(Stored data entries)
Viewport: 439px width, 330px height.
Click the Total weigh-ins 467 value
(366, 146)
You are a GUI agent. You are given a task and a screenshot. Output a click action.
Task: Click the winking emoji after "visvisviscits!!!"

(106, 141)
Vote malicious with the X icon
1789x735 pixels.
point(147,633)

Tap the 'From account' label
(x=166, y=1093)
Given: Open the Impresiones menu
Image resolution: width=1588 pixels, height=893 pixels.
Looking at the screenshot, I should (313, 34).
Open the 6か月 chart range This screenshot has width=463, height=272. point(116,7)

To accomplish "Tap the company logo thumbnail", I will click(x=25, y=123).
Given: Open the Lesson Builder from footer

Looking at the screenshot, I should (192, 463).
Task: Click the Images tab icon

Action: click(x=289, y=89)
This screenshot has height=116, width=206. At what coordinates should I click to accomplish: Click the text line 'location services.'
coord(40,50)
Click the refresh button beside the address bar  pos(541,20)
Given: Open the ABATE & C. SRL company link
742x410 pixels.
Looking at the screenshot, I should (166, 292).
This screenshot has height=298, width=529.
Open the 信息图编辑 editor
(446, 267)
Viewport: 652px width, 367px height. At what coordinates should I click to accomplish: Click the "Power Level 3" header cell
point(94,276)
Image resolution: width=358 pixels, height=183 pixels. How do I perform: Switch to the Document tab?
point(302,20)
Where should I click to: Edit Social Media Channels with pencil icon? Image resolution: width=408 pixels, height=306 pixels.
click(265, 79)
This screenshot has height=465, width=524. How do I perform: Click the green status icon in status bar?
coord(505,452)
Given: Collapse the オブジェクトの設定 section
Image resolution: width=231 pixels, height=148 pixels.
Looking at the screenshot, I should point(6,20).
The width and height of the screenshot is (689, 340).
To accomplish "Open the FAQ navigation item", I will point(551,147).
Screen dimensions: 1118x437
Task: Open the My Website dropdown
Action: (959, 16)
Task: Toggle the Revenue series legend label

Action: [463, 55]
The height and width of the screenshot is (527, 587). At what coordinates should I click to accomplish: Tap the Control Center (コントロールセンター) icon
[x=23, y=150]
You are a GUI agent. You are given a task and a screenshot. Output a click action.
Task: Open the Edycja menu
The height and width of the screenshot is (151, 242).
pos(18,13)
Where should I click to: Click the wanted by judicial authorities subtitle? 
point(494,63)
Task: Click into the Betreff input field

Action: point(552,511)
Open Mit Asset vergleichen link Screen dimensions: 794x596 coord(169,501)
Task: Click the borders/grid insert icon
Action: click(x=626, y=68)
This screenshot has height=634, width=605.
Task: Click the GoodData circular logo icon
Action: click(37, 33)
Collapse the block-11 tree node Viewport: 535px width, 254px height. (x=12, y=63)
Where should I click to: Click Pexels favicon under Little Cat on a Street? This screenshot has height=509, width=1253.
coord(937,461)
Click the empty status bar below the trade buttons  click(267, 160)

[TASK TO COMPLETE]
Lines with "menu": find them in the data and copy each one.

[SOLVED PROBLEM]
Given: Open the Impresiones menu
Task: Open the Edycja menu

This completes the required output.